What the task requires:
Pull out every line below that contains the word "This" and copy each one in full.

[Text and element pointing records]
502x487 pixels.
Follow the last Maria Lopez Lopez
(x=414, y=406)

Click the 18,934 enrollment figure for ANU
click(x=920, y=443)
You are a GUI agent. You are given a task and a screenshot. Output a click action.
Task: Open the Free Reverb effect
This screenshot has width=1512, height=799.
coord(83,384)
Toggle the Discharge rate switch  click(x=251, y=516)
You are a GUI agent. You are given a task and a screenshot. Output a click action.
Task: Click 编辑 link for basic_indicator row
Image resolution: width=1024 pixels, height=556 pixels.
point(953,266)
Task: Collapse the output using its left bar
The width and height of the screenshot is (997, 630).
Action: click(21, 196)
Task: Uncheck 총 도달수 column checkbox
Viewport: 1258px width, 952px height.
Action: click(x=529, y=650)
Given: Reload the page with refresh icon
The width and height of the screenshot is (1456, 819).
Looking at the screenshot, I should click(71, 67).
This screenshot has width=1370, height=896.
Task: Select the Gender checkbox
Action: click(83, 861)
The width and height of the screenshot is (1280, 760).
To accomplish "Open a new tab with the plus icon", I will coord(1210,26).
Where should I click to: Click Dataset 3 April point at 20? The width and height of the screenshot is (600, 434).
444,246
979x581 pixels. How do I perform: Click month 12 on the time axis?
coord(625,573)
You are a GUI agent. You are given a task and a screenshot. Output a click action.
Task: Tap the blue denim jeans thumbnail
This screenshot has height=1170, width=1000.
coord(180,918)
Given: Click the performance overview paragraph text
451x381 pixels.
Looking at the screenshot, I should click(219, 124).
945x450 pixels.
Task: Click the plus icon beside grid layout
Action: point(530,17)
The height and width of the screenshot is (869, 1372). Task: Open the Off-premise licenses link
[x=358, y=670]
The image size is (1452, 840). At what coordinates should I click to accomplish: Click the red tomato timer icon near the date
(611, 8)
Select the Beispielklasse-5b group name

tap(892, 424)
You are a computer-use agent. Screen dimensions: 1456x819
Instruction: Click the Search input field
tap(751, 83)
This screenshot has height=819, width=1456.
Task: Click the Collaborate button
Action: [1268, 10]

Reply:
This screenshot has width=1512, height=799.
This screenshot has width=1370, height=896.
This screenshot has height=1170, width=1000.
This screenshot has height=819, width=1456.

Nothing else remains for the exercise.